A critical understanding of and ability to analyze the contingent and unstable nature of cultural identities and relationships, as well as the specific ways individual, collective, and institutional systems of power and oppression in the U.S. have worked to normalize and naturalize those contingent identities.

An ability to apply methodological and/or experience-based approaches to investigate issues of diversity, equity, and structural inequalities in the U.S.

Regional Focus (CPRF)

The purpose of the Core Program Regional Focus (CPRF) requirement is to provide students with an in-depth understanding of at least one specific geographical, national, or cultural region of the world outside of the U.S. A CPRF course focuses on a region through unifying characteristics, which could be literary, artistic, religious, philosophical, economic, ecological, ideological, political, social, intellectual, linguistic, scientific, etc.

Designation Criteria

Courses satisfying this requirement examine a region outside of the United States without privileging a U.S.-centric perspective. Course descriptions should indicate the specific region and the unifying characteristics that define the region. Note: if more than half of a course examines connections between multiple regions or is intended to focus on people, objects or ideas that circulate across boundaries, then that course might be better designated as fulfilling the Core Program Global Connections (CPGC) requirement.

In courses meeting this requirement, at least two-thirds of the course topics and materials must include a focus on a specified region outside of the United States.

Outcomes

Courses satisfying this requirement develop in students three or more of the following outcomes:

  1. A critical understanding of institutions, culture, intellectual traditions, history, physical environment, and/or other significant aspects of a region outside the U.S.
  2. A critical understanding of a region’s culture as constructed by individuals and/or groups in that region, and their perspective on the forces that create, contest, or maintain power, identity and difference.
  3. A critical understanding of the significance of the global and geopolitical position of the selected region.
  4. An ability to apply methodological and/or experience-based approaches to investigate institutions, culture, intellectual traditions, history, and/or the physical environment in the region.

Global Connections (CPGC)

The purpose of the Core Program Global Connections (CPGC) requirement is to help students develop a global, transnational and/or comparative understanding of geographical, national, political or cultural regions of the world as well as the circulation of people, objects, institutions, and ideas across their boundaries.

Designation Criteria

Courses satisfying this requirement have a global or transnational perspective and/or a comparative framework. CPGC courses must explore how systems, ideas, or themes are implemented or manifested in two or more regions. The systems, themes, or ideas may include but are not limited to: literary, artistic, religious, philosophical, economic, environmental, ideological, political, social, intellectual, scientific, linguistic, etc.
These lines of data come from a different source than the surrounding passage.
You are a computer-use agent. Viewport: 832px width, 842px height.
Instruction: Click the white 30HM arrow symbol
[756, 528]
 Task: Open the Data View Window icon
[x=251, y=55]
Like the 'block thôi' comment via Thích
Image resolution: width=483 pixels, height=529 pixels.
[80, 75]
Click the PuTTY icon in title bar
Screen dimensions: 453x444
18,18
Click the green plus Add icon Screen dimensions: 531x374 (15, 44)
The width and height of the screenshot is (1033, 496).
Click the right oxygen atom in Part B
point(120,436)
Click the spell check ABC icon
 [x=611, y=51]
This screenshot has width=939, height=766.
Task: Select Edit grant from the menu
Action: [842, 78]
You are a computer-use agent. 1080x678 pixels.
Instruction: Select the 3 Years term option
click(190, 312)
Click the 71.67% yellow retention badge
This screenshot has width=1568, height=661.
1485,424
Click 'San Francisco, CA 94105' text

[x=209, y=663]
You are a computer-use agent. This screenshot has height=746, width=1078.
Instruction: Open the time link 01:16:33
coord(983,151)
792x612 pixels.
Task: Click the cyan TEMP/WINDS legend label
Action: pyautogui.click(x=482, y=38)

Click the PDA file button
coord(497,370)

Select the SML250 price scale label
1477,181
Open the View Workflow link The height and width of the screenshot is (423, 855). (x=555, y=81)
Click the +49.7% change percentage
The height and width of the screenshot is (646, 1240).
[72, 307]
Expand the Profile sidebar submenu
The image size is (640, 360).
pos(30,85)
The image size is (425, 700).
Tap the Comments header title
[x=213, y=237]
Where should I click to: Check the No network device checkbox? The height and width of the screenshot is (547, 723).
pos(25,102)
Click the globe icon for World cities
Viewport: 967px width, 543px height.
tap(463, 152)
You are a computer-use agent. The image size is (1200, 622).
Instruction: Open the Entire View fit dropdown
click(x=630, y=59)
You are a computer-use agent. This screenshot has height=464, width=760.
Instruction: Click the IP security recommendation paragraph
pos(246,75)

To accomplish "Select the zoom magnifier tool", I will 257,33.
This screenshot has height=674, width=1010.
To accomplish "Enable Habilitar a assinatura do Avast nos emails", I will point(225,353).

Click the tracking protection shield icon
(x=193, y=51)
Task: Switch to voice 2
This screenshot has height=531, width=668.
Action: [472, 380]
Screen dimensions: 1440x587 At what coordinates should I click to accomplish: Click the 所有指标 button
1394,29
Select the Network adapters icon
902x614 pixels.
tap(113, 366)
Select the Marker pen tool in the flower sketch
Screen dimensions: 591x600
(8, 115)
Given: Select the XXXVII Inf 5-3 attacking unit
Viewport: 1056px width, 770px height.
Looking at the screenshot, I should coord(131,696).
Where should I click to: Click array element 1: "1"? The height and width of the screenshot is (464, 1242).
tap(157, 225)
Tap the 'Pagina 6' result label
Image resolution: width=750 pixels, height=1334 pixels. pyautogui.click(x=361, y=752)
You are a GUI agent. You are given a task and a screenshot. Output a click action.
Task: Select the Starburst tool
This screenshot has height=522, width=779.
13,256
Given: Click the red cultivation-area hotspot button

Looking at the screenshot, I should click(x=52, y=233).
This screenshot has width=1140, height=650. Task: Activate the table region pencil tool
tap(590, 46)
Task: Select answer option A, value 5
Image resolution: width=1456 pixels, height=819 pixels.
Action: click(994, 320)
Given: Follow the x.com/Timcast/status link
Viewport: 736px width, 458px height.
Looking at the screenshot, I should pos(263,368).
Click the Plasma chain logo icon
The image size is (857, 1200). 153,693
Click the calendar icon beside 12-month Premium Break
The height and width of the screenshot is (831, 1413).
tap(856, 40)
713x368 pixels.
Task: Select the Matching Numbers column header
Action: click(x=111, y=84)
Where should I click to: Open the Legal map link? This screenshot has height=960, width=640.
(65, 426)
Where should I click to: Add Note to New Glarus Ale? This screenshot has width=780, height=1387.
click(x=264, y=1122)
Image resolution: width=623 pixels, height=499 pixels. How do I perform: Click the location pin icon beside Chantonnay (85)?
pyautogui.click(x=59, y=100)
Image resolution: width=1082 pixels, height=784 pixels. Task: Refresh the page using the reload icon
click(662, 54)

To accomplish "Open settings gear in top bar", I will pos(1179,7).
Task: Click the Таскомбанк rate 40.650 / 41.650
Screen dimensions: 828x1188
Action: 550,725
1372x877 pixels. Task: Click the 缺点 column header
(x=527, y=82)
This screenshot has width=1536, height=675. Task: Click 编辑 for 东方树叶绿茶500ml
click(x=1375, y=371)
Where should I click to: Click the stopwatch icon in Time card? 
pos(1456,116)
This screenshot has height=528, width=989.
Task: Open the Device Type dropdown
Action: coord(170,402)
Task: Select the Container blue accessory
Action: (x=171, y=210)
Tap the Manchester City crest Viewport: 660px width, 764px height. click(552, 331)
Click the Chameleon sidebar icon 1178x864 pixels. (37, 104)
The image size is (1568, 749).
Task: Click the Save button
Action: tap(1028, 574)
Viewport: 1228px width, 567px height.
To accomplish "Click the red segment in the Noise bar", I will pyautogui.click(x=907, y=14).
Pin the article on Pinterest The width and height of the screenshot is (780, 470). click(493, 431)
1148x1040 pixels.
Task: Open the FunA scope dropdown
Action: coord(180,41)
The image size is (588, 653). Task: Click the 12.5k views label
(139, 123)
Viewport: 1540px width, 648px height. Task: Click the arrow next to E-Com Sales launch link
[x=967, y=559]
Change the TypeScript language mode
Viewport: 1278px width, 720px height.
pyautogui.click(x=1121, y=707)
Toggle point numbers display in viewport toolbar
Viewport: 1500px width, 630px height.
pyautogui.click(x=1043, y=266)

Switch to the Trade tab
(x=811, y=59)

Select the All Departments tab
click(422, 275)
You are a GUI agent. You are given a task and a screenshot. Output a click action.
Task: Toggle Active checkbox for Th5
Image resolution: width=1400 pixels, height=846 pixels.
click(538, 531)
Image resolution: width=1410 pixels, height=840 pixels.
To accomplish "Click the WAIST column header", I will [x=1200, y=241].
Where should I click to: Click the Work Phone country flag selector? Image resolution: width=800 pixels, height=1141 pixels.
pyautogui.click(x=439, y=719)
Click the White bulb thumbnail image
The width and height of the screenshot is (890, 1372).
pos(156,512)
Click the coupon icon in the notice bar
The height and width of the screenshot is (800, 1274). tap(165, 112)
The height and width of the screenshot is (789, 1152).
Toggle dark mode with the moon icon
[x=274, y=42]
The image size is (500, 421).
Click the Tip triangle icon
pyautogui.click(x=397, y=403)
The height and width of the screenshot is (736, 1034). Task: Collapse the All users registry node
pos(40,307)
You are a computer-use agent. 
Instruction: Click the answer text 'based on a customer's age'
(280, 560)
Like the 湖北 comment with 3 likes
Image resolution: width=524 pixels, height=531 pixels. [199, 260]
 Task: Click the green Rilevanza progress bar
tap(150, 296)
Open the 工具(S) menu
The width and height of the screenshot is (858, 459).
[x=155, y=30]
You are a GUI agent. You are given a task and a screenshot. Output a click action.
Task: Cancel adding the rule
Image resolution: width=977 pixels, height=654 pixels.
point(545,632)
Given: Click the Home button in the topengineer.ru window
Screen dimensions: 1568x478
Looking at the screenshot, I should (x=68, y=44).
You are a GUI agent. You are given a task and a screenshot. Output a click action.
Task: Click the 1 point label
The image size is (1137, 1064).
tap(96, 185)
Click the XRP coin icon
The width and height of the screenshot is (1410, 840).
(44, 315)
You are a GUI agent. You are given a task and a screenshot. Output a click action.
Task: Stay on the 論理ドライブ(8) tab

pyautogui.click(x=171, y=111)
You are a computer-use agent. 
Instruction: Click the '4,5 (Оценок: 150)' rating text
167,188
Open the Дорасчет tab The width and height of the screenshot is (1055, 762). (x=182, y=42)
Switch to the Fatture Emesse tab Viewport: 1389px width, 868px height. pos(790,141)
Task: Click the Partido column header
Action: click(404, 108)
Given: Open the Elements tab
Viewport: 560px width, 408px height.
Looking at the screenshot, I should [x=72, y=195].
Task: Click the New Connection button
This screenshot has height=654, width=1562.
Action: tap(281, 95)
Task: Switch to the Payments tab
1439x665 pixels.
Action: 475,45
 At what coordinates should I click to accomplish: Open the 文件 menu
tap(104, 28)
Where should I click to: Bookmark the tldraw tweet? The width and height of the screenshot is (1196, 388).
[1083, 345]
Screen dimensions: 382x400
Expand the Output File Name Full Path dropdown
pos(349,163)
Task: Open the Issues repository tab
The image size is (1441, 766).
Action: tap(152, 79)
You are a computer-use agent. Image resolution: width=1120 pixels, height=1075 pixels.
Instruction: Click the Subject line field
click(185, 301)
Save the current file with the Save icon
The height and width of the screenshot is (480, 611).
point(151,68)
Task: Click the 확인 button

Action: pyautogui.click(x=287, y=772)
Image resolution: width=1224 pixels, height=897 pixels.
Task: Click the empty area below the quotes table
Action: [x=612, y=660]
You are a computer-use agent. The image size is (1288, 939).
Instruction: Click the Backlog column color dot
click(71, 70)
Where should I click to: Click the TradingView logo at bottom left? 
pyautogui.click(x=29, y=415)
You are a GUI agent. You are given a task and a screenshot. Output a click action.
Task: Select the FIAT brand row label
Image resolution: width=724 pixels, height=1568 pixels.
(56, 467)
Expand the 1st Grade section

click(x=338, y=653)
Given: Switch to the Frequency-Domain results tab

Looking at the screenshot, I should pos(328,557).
In courses meeting this requirement, the central learning objective of the course must focus on comparisons, interactions, and/or interconnected systems, institutions, themes or ideas in two or more regions of the world or include discussion of the circulation of people, objects, and/or ideas across boundaries.

Outcomes

Courses satisfying this requirement develop in students two or more of the following outcomes:

  1. An ability to apply methodological and/or experience-based approaches to investigate similarities and differences in how systems and forms of cultural expression are interconnected in two or more regions.
  2. A critical understanding of the topics, practices, systems, or issues that provide a basis for the circulation of people and ideas across geographic, regional, national, state, and imperial boundaries.
  3. A critical understanding of how global institutions and/or systemic structures produce, reinforce or challenge hierarchies and inequ(al)ities.